Back in 2021, Sir Keir Stamer said the then Labour MP Rosie Duffield was “not right” to say “only women have a cervix”. But three years later he acknowledged that “biologically, she of course is right”.
Duffield, who now sits as an independent, is asking for an apology – but that doesn’t seem to be forthcoming from a government keen to minimise its own role in changing social attitudes to the issue.
The Conservative position on this has also chopped and changed – with Theresa May‘s support for gender self-ID ditched under Boris Johnson.
As the Conservatives’ equalities minister, Kemi Badenoch led the UK government’s fight against Scotland’s efforts to make it easier to change gender – and she’s determined to punch Labour’s bruise on the issue.
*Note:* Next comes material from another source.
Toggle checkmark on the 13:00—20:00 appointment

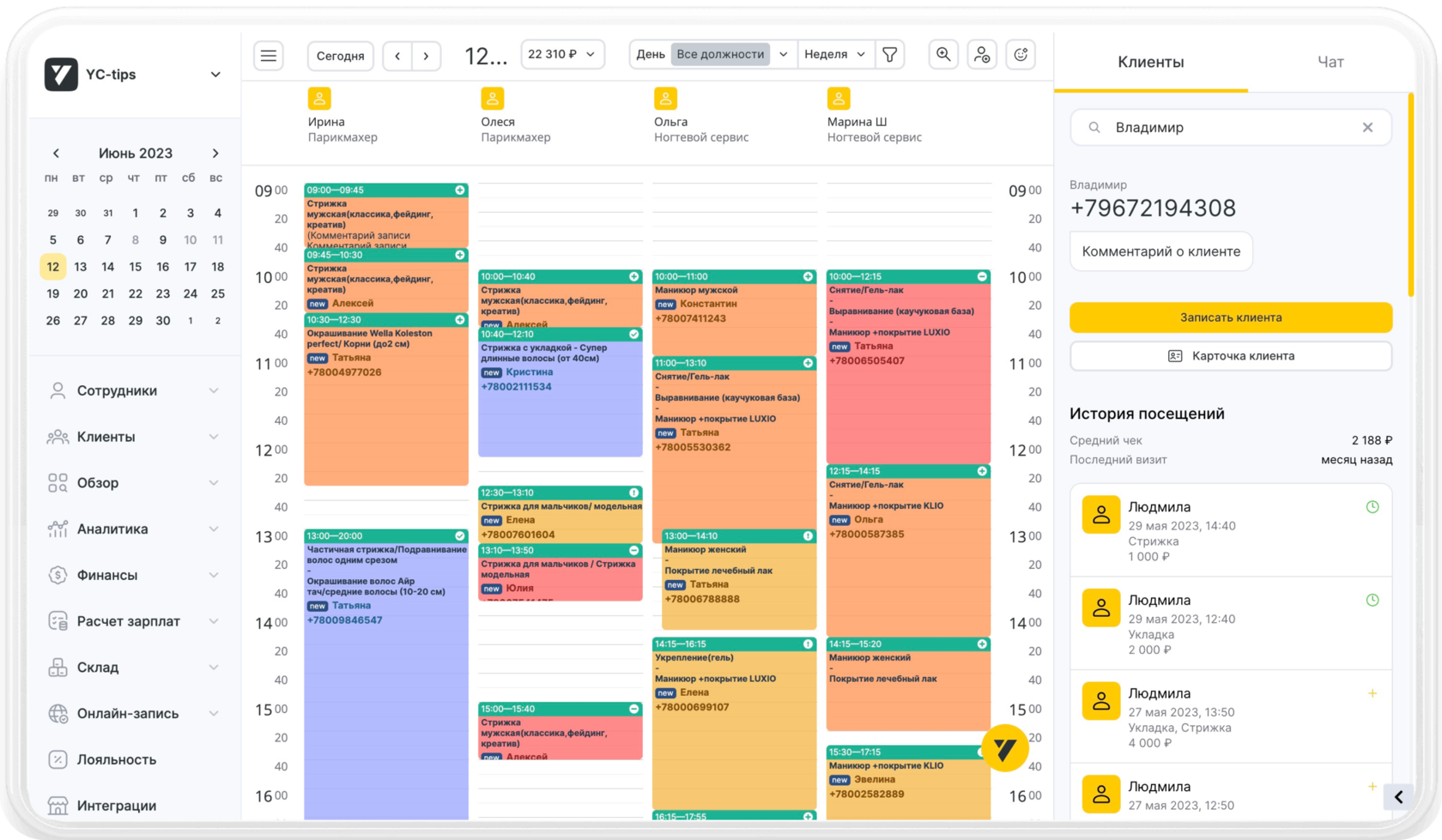[460, 535]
This weekend, she’s written to the cabinet secretary calling for an investigation into a possible breach of the ministerial or civil service code over a statement made by the Education Secretary Bridget Phillipson in response to the ruling, which said “we have always supported the protection of single-sex spaces based on biological sex”.
The Tories claim this is false, because last summer Ms Phillipson herself gave an interview in which she suggested that trans women with penises could use female toilets.
Ms Phillipson has been approached for a response.
Her comments, however, are entirely in keeping with the government’s official statement on the judgement, which claims they have “always supported the protection of single-sex spaces based on biological sex” and welcomed the ruling as giving “clarity and confidence for women and service providers”.
The government statement added: “Single-sex spaces are protected in law and will always be protected by this government.”